Very Superstitious

So while reading Pamela’s story about a steering wheel that kills people (that’s how I read it, at least) I remembered: I’m a little bit superstitious.

This come from a number of places within my psyche:

1) I have an over active imagination
2) I’m a little paranoid
3) I think I have the ability to plan for anything: even knife wielding maniacs or insane clown possees
4) I just imagined you laughing at that last one. Did you?

I can’t stand when David says things like “Wow, rush hour traffic is light today.” It’s inevitable that we then round the corner to a traffic stand-still. And then I’m angry: he jinxed us.

Similarly, I try not to even think certain things. I will never swear on my mother’s life. I don’t say “If Pepsi goes out of business…”.
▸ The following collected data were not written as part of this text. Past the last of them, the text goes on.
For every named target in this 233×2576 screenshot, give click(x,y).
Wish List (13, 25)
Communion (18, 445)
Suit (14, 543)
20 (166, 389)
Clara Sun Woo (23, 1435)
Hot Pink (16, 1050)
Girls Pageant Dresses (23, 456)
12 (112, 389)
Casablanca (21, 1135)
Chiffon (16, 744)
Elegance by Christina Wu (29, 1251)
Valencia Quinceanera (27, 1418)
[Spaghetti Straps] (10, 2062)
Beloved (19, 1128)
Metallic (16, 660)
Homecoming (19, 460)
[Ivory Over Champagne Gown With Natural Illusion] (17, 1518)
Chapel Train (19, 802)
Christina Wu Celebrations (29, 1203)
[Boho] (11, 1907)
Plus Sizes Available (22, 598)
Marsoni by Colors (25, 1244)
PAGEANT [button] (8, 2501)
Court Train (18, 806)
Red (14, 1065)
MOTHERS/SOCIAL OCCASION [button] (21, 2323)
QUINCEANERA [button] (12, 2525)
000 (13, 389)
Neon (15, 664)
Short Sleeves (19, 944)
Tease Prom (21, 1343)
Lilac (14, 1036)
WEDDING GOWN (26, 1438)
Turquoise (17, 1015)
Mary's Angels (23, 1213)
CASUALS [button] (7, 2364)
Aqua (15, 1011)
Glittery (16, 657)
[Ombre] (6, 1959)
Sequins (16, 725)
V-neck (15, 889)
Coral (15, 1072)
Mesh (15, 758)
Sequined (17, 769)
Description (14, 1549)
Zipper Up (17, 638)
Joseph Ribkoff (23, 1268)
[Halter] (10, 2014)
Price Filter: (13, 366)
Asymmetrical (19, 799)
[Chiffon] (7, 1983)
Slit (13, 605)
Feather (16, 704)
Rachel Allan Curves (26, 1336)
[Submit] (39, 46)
Most importantly, I will never, ever say “Candyman, Candyman…” You know what? I don’t even want to finish typing that. I mean, that dude has a scary voice. In addition to the whole slaughtering people thing that is.
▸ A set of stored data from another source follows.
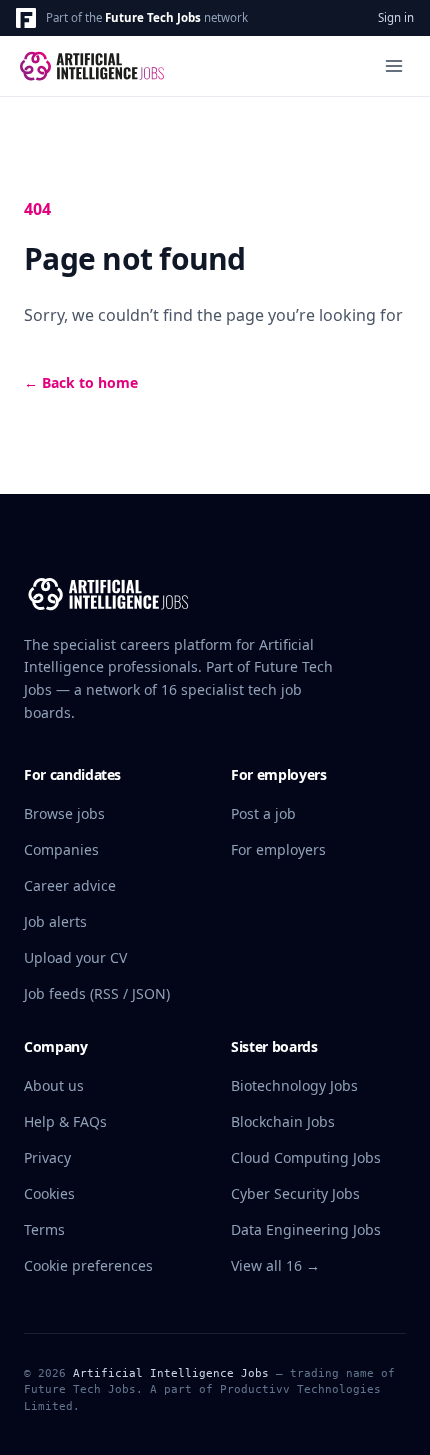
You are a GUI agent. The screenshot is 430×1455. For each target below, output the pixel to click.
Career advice (70, 885)
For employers (278, 849)
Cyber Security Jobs (295, 1193)
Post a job (263, 813)
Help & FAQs (65, 1121)
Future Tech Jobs (153, 17)
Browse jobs (64, 813)
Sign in (396, 17)
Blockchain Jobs (283, 1121)
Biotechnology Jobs (294, 1085)
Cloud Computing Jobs (306, 1157)
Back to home (81, 382)
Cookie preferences (88, 1265)
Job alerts (55, 921)
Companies (61, 849)
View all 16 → (275, 1265)
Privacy (47, 1157)
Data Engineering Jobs (306, 1229)
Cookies (49, 1193)
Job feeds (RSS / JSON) (97, 993)
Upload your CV (75, 957)
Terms (44, 1229)
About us (54, 1085)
Now, I think I married well for the most part. My husband is sweet and a good protector. I think that in the event of a zombie apocalypse that David would fend for our lives quite well. He could beat off zombies with the best of them. Provided he followed my strategy.

However, I think there’s also the possibility that he’d be the guy who kicks off the whole zombie apocalypse. He thinks my superstitions are unfounded. He may be the type of guy who thinks reading from a book of demonic spells would be “funny”. I mean, what could happen?

That’s not a good sign.

What could happen? Has he never seen a horror movie?

Because of this, I worry about David jinxing us or reading from evil spell books. The person that does that always has some horrible fate – and is sometimes the first one cursed. And folks? If David were the first of the damned? We’d all be in trouble.

Big, big trouble.

I was recently telling David that he would make a horrible zombie. As in, horrible for me. He thinks too much like a velociraptor and is too intent on achieving his goal for the rest of us to really have a fighting chance.

Especially since we don’t know which kind of ghoul he’ll actually turn into if he reads some evil spell. Let’s face it, those spells are usually in a foreign language which is how they seem so harmless. I mean, who’s afraid of Latin? No one!

So we cannot act like boy scouts and prepare for the imminent….ahem, possible….well, theoretical ghoul apocalypse. Being prepared is useless since we don’t know what we might be up against.

What we can do? Is keep all demonic spell books away from David.